BEGIN

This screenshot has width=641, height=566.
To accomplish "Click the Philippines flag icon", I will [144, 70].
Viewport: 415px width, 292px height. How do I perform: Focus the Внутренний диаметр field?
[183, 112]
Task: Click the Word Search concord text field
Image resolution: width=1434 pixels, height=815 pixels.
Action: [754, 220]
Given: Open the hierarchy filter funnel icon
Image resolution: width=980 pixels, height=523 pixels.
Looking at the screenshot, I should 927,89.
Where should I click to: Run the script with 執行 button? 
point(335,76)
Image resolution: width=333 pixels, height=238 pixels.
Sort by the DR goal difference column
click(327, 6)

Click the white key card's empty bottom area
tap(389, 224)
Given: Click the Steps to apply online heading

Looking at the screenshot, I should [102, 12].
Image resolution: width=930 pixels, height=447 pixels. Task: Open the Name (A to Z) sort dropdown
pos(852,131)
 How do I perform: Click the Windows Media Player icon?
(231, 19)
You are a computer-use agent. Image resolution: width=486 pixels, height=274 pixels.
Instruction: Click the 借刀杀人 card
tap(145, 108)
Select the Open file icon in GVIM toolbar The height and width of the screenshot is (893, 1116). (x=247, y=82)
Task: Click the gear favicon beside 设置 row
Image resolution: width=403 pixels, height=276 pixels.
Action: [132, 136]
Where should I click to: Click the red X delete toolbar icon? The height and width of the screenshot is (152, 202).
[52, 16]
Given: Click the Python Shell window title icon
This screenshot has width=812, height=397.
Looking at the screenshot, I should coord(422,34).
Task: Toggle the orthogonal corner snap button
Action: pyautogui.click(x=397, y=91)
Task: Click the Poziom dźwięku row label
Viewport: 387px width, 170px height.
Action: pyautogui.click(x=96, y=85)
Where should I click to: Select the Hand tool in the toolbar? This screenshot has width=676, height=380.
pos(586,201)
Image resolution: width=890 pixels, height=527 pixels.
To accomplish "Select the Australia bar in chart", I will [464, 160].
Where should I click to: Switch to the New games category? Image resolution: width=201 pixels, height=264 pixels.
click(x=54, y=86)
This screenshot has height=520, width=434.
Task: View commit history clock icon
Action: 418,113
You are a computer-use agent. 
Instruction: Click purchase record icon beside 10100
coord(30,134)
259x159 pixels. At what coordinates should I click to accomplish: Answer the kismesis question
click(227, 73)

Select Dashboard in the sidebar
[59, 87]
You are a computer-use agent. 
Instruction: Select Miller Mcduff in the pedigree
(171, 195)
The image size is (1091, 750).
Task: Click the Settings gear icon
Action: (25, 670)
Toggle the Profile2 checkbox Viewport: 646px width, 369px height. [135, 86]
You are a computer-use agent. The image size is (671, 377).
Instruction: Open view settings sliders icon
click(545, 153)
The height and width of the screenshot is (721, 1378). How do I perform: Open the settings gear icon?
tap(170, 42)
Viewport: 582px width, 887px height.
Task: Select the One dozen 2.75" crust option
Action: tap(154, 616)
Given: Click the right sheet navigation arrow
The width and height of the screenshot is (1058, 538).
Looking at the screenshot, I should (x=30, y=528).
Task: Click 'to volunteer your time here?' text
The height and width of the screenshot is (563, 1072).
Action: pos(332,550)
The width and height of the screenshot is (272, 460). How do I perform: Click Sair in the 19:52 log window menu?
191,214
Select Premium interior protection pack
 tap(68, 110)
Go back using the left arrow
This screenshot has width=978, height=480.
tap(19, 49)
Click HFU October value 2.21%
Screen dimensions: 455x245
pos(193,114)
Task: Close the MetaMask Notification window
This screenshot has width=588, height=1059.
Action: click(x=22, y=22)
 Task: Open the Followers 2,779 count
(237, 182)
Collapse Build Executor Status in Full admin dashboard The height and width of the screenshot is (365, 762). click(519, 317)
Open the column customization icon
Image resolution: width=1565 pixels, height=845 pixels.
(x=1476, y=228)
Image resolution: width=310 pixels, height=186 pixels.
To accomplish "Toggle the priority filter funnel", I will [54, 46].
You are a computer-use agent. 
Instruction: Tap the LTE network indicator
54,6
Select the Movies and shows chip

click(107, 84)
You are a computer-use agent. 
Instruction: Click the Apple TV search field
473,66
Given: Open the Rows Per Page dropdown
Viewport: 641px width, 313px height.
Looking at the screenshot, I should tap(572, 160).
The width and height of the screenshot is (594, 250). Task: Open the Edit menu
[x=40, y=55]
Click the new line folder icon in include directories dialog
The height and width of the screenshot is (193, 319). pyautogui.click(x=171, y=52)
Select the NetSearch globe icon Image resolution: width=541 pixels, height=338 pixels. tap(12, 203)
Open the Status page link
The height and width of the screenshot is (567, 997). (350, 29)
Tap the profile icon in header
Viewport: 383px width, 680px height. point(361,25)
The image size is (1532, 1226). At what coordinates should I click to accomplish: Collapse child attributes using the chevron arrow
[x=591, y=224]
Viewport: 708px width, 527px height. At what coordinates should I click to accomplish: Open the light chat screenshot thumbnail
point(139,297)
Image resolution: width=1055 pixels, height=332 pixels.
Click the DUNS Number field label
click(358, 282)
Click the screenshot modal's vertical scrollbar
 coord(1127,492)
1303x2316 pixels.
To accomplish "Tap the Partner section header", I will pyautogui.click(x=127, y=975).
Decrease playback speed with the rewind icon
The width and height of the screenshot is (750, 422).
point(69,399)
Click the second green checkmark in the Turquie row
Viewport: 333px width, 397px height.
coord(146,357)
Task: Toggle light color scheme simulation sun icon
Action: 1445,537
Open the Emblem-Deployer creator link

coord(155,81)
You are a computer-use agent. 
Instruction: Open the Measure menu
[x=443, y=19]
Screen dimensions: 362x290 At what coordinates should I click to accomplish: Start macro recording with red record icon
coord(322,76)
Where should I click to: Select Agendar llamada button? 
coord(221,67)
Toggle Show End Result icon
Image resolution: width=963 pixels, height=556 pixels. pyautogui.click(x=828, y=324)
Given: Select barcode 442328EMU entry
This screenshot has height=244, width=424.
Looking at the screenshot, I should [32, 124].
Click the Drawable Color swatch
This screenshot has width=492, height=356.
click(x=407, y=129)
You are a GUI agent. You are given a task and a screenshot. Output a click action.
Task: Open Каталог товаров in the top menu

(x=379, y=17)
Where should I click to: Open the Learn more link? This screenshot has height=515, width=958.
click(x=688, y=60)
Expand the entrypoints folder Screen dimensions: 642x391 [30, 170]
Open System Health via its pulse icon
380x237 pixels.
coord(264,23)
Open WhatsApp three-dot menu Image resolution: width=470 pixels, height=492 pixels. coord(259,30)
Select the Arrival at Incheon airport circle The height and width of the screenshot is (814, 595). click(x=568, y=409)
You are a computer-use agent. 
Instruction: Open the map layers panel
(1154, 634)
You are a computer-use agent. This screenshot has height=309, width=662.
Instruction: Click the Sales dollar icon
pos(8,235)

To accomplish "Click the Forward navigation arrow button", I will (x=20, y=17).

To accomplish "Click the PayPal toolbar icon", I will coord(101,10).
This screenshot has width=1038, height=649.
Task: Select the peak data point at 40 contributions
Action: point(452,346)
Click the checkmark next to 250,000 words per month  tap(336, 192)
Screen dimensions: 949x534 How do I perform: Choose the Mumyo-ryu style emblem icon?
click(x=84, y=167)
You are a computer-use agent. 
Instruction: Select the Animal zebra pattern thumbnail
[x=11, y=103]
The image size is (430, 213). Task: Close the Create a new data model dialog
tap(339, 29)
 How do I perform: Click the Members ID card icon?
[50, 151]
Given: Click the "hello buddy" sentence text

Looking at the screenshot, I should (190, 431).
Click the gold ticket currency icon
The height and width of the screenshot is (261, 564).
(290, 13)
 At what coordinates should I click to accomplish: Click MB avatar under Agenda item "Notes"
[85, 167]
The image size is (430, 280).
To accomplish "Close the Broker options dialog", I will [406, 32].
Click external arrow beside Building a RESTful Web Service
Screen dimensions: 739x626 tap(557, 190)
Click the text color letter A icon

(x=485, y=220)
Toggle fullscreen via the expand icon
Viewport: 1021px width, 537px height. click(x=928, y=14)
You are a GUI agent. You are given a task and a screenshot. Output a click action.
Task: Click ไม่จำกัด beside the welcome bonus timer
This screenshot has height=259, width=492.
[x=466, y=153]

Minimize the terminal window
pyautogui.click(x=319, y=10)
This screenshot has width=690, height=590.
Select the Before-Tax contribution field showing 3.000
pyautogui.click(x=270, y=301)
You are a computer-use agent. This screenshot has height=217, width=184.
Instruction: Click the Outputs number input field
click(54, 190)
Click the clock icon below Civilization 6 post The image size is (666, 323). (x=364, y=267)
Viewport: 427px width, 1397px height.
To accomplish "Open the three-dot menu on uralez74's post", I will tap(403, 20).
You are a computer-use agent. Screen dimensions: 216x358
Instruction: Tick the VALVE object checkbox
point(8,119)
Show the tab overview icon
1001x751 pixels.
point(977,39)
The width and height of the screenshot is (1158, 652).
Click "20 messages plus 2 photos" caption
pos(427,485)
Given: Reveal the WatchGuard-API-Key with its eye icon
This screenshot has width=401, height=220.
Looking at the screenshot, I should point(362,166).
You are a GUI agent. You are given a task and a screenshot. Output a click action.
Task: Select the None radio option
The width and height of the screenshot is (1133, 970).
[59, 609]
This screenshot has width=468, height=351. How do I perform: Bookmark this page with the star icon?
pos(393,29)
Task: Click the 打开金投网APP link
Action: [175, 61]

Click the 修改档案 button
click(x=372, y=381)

END

Wherever the line holding "The width and height of the screenshot is (1058, 538)." falls in the entries above, copy exactly from it through the line holding "Select the NetSearch", inclusive, and add nothing.

- TASK ANSWER:
The width and height of the screenshot is (1058, 538).
Looking at the screenshot, I should (x=30, y=528).
Task: Click 'to volunteer your time here?' text
The height and width of the screenshot is (563, 1072).
Action: pos(332,550)
The width and height of the screenshot is (272, 460). How do I perform: Click Sair in the 19:52 log window menu?
191,214
Select Premium interior protection pack
 tap(68, 110)
Go back using the left arrow
This screenshot has width=978, height=480.
tap(19, 49)
Click HFU October value 2.21%
Screen dimensions: 455x245
pos(193,114)
Task: Close the MetaMask Notification window
This screenshot has width=588, height=1059.
Action: click(x=22, y=22)
 Task: Open the Followers 2,779 count
(237, 182)
Collapse Build Executor Status in Full admin dashboard The height and width of the screenshot is (365, 762). click(519, 317)
Open the column customization icon
Image resolution: width=1565 pixels, height=845 pixels.
(x=1476, y=228)
Image resolution: width=310 pixels, height=186 pixels.
To accomplish "Toggle the priority filter funnel", I will [54, 46].
You are a computer-use agent. 
Instruction: Tap the LTE network indicator
54,6
Select the Movies and shows chip

click(107, 84)
You are a computer-use agent. 
Instruction: Click the Apple TV search field
473,66
Given: Open the Rows Per Page dropdown
Viewport: 641px width, 313px height.
Looking at the screenshot, I should tap(572, 160).
The width and height of the screenshot is (594, 250). Task: Open the Edit menu
[x=40, y=55]
Click the new line folder icon in include directories dialog
The height and width of the screenshot is (193, 319). pyautogui.click(x=171, y=52)
Select the NetSearch globe icon Image resolution: width=541 pixels, height=338 pixels. tap(12, 203)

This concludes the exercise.